WORK TO BE COMPLETED => Rewrite the rows below, putting "interface agent" in place of every "GUI agent" and leaving everything else unchanged.

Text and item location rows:

********

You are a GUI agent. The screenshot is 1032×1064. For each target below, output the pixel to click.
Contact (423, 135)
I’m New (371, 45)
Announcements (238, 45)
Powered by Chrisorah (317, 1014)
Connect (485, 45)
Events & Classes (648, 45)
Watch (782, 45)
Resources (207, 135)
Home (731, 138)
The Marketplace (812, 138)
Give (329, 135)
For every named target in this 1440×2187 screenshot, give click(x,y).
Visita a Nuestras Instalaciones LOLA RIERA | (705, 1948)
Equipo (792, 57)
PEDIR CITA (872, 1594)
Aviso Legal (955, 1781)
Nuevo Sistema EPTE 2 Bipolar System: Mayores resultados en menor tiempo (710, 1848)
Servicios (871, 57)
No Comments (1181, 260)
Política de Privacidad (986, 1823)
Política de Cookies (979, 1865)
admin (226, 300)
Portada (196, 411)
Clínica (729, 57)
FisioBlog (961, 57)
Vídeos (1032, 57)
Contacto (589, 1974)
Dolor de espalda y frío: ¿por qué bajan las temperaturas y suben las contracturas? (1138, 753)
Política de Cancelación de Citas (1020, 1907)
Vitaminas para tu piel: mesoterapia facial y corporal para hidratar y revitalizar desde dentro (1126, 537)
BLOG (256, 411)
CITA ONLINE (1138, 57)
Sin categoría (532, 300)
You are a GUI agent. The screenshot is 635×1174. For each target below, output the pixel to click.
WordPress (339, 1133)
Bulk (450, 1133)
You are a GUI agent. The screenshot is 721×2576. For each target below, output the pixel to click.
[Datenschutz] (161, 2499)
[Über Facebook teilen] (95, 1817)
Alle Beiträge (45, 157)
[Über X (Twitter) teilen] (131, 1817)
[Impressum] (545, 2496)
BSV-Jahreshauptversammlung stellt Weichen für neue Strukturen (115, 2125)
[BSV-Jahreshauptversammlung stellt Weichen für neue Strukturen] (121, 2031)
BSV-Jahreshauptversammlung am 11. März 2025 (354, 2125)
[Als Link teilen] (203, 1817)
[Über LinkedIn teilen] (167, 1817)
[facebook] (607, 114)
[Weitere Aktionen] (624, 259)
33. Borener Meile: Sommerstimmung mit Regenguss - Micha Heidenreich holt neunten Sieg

********

CORRECT OUTPUT =>
You are a interface agent. The screenshot is 1032×1064. For each target below, output the pixel to click.
Contact (423, 135)
I’m New (371, 45)
Announcements (238, 45)
Powered by Chrisorah (317, 1014)
Connect (485, 45)
Events & Classes (648, 45)
Watch (782, 45)
Resources (207, 135)
Home (731, 138)
The Marketplace (812, 138)
Give (329, 135)
For every named target in this 1440×2187 screenshot, give click(x,y).
Visita a Nuestras Instalaciones LOLA RIERA | (705, 1948)
Equipo (792, 57)
PEDIR CITA (872, 1594)
Aviso Legal (955, 1781)
Nuevo Sistema EPTE 2 Bipolar System: Mayores resultados en menor tiempo (710, 1848)
Servicios (871, 57)
No Comments (1181, 260)
Política de Privacidad (986, 1823)
Política de Cookies (979, 1865)
admin (226, 300)
Portada (196, 411)
Clínica (729, 57)
FisioBlog (961, 57)
Vídeos (1032, 57)
Contacto (589, 1974)
Dolor de espalda y frío: ¿por qué bajan las temperaturas y suben las contracturas? (1138, 753)
Política de Cancelación de Citas (1020, 1907)
Vitaminas para tu piel: mesoterapia facial y corporal para hidratar y revitalizar desde dentro (1126, 537)
BLOG (256, 411)
CITA ONLINE (1138, 57)
Sin categoría (532, 300)
You are a interface agent. The screenshot is 635×1174. For each target below, output the pixel to click.
WordPress (339, 1133)
Bulk (450, 1133)
You are a interface agent. The screenshot is 721×2576. For each target below, output the pixel to click.
[Datenschutz] (161, 2499)
[Über Facebook teilen] (95, 1817)
Alle Beiträge (45, 157)
[Über X (Twitter) teilen] (131, 1817)
[Impressum] (545, 2496)
BSV-Jahreshauptversammlung stellt Weichen für neue Strukturen (115, 2125)
[BSV-Jahreshauptversammlung stellt Weichen für neue Strukturen] (121, 2031)
BSV-Jahreshauptversammlung am 11. März 2025 (354, 2125)
[Als Link teilen] (203, 1817)
[Über LinkedIn teilen] (167, 1817)
[facebook] (607, 114)
[Weitere Aktionen] (624, 259)
33. Borener Meile: Sommerstimmung mit Regenguss - Micha Heidenreich holt neunten Sieg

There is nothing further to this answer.